Informasi ini mencuat setelah adanya pembaruan pada halaman bantuan resmi serta laporan sejumlah media internasional. Bahkan, uji coba di Australia menunjukkan bahwa fitur enkripsi tersebut sudah tidak lagi aktif bagi sebagian pengguna.
Di balik keputusan ini, Meta Platforms selaku induk Instagram menyebut rendahnya penggunaan fitur E2EE sebagai alasan utama. Menurut juru bicara perusahaan, hanya sebagian kecil pengguna yang memanfaatkan opsi tersebut dalam percakapan DM.
Alih-alih mempertahankan fitur tersebut, Meta justru mendorong pengguna yang menginginkan privasi lebih tinggi untuk beralih ke WhatsApp—platform miliknya yang sejak awal sudah mengusung enkripsi end-to-end secara default.
Berbalik dari Visi Lama
Langkah ini terasa kontras dengan visi CEO Meta, Mark Zuckerberg, yang pada 2019 sempat menggagas integrasi sistem enkripsi di seluruh platform—Instagram, Facebook, dan WhatsApp.
Rencana tersebut bahkan mulai diimplementasikan pada 2023. Namun kini, arah kebijakan berubah. Instagram menjadi satu-satunya platform yang justru mundur dari rencana besar tersebut.

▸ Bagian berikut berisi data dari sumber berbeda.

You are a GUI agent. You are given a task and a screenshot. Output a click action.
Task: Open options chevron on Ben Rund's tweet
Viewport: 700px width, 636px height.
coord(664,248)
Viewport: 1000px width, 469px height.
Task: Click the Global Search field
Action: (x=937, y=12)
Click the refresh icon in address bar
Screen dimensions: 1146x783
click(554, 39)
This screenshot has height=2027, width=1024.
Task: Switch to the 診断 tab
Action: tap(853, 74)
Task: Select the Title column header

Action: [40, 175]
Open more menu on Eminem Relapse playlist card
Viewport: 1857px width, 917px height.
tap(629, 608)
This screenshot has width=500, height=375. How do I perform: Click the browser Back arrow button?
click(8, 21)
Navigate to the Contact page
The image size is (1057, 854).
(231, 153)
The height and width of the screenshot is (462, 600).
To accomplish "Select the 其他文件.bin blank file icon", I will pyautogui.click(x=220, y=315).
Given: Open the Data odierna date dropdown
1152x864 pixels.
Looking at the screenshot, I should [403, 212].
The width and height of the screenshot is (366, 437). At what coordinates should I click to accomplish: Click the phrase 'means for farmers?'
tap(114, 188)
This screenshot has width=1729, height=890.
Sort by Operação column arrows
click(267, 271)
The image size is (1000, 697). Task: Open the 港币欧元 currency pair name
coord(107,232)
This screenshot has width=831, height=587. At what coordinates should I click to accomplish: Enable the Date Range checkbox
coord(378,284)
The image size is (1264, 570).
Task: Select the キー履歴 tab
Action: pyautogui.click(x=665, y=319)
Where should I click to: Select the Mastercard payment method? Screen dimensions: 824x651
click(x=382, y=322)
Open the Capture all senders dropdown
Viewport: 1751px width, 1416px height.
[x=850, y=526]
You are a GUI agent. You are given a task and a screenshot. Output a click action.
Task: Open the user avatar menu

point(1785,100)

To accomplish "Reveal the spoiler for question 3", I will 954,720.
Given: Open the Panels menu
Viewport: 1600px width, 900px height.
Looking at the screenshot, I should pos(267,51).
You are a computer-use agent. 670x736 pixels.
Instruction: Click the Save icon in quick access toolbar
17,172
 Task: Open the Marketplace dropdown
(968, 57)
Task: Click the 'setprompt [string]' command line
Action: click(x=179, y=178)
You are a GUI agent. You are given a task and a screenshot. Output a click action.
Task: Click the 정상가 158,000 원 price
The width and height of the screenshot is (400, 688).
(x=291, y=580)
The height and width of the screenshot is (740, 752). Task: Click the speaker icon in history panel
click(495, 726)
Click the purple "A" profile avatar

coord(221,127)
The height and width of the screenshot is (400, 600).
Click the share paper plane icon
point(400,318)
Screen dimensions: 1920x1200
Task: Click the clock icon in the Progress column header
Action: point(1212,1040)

Antara Privasi dan Tekanan Global
Dalam beberapa tahun terakhir, Meta memang berada di bawah sorotan berbagai lembaga penegak hukum dunia, seperti Federal Bureau of Investigation, Interpol, hingga National Crime Agency.
Mereka menilai sistem enkripsi menyulitkan pelacakan kejahatan digital, termasuk kasus eksploitasi anak dan aktivitas terorisme. Dalam konteks ini, penghapusan E2EE dinilai bisa membuka ruang pengawasan yang lebih luas.
Namun di sisi lain, para pemerhati privasi menilai langkah ini sebagai kemunduran. Enkripsi dianggap sebagai benteng utama perlindungan data pribadi di era digital.
Peluang Bisnis di Balik Kebijakan
Tak sedikit pula yang melihat kebijakan ini dari sudut pandang bisnis. Dengan berkurangnya enkripsi, Meta berpotensi memiliki akses lebih besar terhadap data percakapan pengguna.
Hal ini bisa dimanfaatkan untuk meningkatkan akurasi iklan hingga pengembangan teknologi berbasis kecerdasan buatan (AI).
Perubahan ini menandai babak baru bagi Instagram—di mana batas antara privasi, keamanan, dan kepentingan bisnis semakin tipis.
Bagi pengguna, pertanyaannya kini sederhana namun krusial: seberapa aman percakapan kita di dunia digital?